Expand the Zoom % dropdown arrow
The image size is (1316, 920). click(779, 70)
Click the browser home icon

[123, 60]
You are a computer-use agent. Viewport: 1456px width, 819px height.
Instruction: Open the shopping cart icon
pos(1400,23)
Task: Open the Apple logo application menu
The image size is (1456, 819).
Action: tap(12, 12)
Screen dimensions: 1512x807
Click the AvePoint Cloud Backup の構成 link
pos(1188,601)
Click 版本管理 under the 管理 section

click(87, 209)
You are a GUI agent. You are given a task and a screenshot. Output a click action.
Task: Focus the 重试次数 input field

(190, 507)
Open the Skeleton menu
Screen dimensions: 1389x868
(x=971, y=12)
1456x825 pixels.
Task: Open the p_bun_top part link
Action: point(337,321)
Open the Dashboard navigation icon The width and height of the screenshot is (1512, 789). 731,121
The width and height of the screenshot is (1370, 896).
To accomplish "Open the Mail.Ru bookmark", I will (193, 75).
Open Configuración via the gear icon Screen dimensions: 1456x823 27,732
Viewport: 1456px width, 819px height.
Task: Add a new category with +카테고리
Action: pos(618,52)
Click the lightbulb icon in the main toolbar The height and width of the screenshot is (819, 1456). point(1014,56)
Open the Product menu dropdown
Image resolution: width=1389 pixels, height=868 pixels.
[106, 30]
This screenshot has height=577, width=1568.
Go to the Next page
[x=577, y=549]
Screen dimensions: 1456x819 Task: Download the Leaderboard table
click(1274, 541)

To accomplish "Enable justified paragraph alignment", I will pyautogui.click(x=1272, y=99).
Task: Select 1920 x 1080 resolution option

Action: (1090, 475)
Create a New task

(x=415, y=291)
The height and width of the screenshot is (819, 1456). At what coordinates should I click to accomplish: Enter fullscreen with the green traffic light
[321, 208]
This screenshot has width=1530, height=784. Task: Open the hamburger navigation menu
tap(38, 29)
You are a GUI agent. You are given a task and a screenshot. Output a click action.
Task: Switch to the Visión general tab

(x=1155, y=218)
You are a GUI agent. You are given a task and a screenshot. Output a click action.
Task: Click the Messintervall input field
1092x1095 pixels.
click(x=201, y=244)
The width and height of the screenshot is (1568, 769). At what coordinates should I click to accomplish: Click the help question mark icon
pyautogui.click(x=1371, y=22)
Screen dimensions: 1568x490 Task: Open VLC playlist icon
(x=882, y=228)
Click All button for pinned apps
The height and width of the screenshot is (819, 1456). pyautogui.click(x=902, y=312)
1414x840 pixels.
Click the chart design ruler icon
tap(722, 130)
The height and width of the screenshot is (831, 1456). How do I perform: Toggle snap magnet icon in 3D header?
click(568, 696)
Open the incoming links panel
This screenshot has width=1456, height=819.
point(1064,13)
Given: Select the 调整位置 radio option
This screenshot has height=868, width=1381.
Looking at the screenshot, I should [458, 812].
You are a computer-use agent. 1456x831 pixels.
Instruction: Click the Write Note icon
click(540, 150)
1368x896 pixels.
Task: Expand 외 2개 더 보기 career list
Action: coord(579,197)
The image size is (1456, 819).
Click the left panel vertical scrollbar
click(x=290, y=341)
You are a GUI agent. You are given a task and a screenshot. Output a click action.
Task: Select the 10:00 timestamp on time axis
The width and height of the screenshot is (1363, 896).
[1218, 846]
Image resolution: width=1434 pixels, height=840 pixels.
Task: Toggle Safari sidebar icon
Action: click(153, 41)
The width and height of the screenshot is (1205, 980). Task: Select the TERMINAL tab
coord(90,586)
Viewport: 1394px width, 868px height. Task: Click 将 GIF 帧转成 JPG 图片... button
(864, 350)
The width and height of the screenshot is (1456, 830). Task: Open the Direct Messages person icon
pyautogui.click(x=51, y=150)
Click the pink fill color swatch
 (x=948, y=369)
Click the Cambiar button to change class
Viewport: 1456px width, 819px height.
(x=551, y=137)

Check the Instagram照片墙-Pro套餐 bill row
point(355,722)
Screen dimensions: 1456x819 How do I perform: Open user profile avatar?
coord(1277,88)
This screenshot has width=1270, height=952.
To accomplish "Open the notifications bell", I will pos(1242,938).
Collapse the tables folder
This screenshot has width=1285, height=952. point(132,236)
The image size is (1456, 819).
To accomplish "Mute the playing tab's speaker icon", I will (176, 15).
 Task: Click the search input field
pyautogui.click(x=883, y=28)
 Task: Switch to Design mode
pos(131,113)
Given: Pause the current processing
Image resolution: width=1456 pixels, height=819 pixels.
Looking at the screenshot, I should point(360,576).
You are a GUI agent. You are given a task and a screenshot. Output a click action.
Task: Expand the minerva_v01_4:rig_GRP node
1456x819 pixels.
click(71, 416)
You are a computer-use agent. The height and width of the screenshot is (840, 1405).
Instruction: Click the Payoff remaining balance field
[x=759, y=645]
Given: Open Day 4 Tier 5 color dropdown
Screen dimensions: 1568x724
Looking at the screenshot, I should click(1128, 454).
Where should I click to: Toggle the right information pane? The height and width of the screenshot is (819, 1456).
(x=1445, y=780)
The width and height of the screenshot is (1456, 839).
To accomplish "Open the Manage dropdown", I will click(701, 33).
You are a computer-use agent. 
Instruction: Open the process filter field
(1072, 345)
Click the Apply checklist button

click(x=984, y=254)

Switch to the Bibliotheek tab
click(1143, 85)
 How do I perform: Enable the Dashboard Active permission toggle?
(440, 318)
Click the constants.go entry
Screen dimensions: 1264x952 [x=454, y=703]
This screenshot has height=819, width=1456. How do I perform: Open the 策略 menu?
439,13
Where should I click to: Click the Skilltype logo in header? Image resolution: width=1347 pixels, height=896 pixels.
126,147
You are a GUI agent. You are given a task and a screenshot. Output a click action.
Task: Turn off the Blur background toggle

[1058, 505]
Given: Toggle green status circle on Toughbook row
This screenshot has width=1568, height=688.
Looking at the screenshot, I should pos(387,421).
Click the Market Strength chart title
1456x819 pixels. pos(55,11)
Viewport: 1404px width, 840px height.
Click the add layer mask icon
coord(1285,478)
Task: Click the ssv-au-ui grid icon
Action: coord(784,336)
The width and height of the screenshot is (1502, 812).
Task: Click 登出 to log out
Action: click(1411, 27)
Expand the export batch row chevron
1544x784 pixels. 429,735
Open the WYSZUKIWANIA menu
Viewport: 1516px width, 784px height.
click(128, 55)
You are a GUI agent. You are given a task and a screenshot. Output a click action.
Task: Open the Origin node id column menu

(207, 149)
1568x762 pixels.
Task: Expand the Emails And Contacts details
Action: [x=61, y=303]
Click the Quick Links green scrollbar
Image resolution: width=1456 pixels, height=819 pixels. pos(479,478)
----------------------------------------
■ **Task requirements**
Could you retype every line of the data exactly?

■ **Task solution**
Expand the Zoom % dropdown arrow
The image size is (1316, 920). click(779, 70)
Click the browser home icon

[123, 60]
You are a computer-use agent. Viewport: 1456px width, 819px height.
Instruction: Open the shopping cart icon
pos(1400,23)
Task: Open the Apple logo application menu
The image size is (1456, 819).
Action: tap(12, 12)
Screen dimensions: 1512x807
Click the AvePoint Cloud Backup の構成 link
pos(1188,601)
Click 版本管理 under the 管理 section

click(87, 209)
You are a GUI agent. You are given a task and a screenshot. Output a click action.
Task: Focus the 重试次数 input field

(190, 507)
Open the Skeleton menu
Screen dimensions: 1389x868
(x=971, y=12)
1456x825 pixels.
Task: Open the p_bun_top part link
Action: point(337,321)
Open the Dashboard navigation icon The width and height of the screenshot is (1512, 789). 731,121
The width and height of the screenshot is (1370, 896).
To accomplish "Open the Mail.Ru bookmark", I will (193, 75).
Open Configuración via the gear icon Screen dimensions: 1456x823 27,732
Viewport: 1456px width, 819px height.
Task: Add a new category with +카테고리
Action: pos(618,52)
Click the lightbulb icon in the main toolbar The height and width of the screenshot is (819, 1456). point(1014,56)
Open the Product menu dropdown
Image resolution: width=1389 pixels, height=868 pixels.
[106, 30]
This screenshot has height=577, width=1568.
Go to the Next page
[x=577, y=549]
Screen dimensions: 1456x819 Task: Download the Leaderboard table
click(1274, 541)

To accomplish "Enable justified paragraph alignment", I will pyautogui.click(x=1272, y=99).
Task: Select 1920 x 1080 resolution option

Action: (1090, 475)
Create a New task

(x=415, y=291)
The height and width of the screenshot is (819, 1456). At what coordinates should I click to accomplish: Enter fullscreen with the green traffic light
[321, 208]
This screenshot has width=1530, height=784. Task: Open the hamburger navigation menu
tap(38, 29)
You are a GUI agent. You are given a task and a screenshot. Output a click action.
Task: Switch to the Visión general tab

(x=1155, y=218)
You are a GUI agent. You are given a task and a screenshot. Output a click action.
Task: Click the Messintervall input field
1092x1095 pixels.
click(x=201, y=244)
The width and height of the screenshot is (1568, 769). At what coordinates should I click to accomplish: Click the help question mark icon
pyautogui.click(x=1371, y=22)
Screen dimensions: 1568x490 Task: Open VLC playlist icon
(x=882, y=228)
Click All button for pinned apps
The height and width of the screenshot is (819, 1456). pyautogui.click(x=902, y=312)
1414x840 pixels.
Click the chart design ruler icon
tap(722, 130)
The height and width of the screenshot is (831, 1456). How do I perform: Toggle snap magnet icon in 3D header?
click(568, 696)
Open the incoming links panel
This screenshot has width=1456, height=819.
point(1064,13)
Given: Select the 调整位置 radio option
This screenshot has height=868, width=1381.
Looking at the screenshot, I should [458, 812].
You are a computer-use agent. 1456x831 pixels.
Instruction: Click the Write Note icon
click(540, 150)
1368x896 pixels.
Task: Expand 외 2개 더 보기 career list
Action: coord(579,197)
The image size is (1456, 819).
Click the left panel vertical scrollbar
click(x=290, y=341)
You are a GUI agent. You are given a task and a screenshot. Output a click action.
Task: Select the 10:00 timestamp on time axis
The width and height of the screenshot is (1363, 896).
[1218, 846]
Image resolution: width=1434 pixels, height=840 pixels.
Task: Toggle Safari sidebar icon
Action: click(153, 41)
The width and height of the screenshot is (1205, 980). Task: Select the TERMINAL tab
coord(90,586)
Viewport: 1394px width, 868px height. Task: Click 将 GIF 帧转成 JPG 图片... button
(864, 350)
The width and height of the screenshot is (1456, 830). Task: Open the Direct Messages person icon
pyautogui.click(x=51, y=150)
Click the pink fill color swatch
 (x=948, y=369)
Click the Cambiar button to change class
Viewport: 1456px width, 819px height.
(x=551, y=137)

Check the Instagram照片墙-Pro套餐 bill row
point(355,722)
Screen dimensions: 1456x819 How do I perform: Open user profile avatar?
coord(1277,88)
This screenshot has width=1270, height=952.
To accomplish "Open the notifications bell", I will pos(1242,938).
Collapse the tables folder
This screenshot has width=1285, height=952. point(132,236)
The image size is (1456, 819).
To accomplish "Mute the playing tab's speaker icon", I will (176, 15).
 Task: Click the search input field
pyautogui.click(x=883, y=28)
 Task: Switch to Design mode
pos(131,113)
Given: Pause the current processing
Image resolution: width=1456 pixels, height=819 pixels.
Looking at the screenshot, I should point(360,576).
You are a GUI agent. You are given a task and a screenshot. Output a click action.
Task: Expand the minerva_v01_4:rig_GRP node
1456x819 pixels.
click(71, 416)
You are a computer-use agent. The height and width of the screenshot is (840, 1405).
Instruction: Click the Payoff remaining balance field
[x=759, y=645]
Given: Open Day 4 Tier 5 color dropdown
Screen dimensions: 1568x724
Looking at the screenshot, I should click(1128, 454).
Where should I click to: Toggle the right information pane? The height and width of the screenshot is (819, 1456).
(x=1445, y=780)
The width and height of the screenshot is (1456, 839).
To accomplish "Open the Manage dropdown", I will click(701, 33).
You are a computer-use agent. 
Instruction: Open the process filter field
(1072, 345)
Click the Apply checklist button

click(x=984, y=254)

Switch to the Bibliotheek tab
click(1143, 85)
 How do I perform: Enable the Dashboard Active permission toggle?
(440, 318)
Click the constants.go entry
Screen dimensions: 1264x952 [x=454, y=703]
This screenshot has height=819, width=1456. How do I perform: Open the 策略 menu?
439,13
Where should I click to: Click the Skilltype logo in header? Image resolution: width=1347 pixels, height=896 pixels.
126,147
You are a GUI agent. You are given a task and a screenshot. Output a click action.
Task: Turn off the Blur background toggle

[1058, 505]
Given: Toggle green status circle on Toughbook row
This screenshot has width=1568, height=688.
Looking at the screenshot, I should pos(387,421).
Click the Market Strength chart title
1456x819 pixels. pos(55,11)
Viewport: 1404px width, 840px height.
Click the add layer mask icon
coord(1285,478)
Task: Click the ssv-au-ui grid icon
Action: coord(784,336)
The width and height of the screenshot is (1502, 812).
Task: Click 登出 to log out
Action: click(1411, 27)
Expand the export batch row chevron
1544x784 pixels. 429,735
Open the WYSZUKIWANIA menu
Viewport: 1516px width, 784px height.
click(128, 55)
You are a GUI agent. You are given a task and a screenshot. Output a click action.
Task: Open the Origin node id column menu

(207, 149)
1568x762 pixels.
Task: Expand the Emails And Contacts details
Action: [x=61, y=303]
Click the Quick Links green scrollbar
Image resolution: width=1456 pixels, height=819 pixels. pos(479,478)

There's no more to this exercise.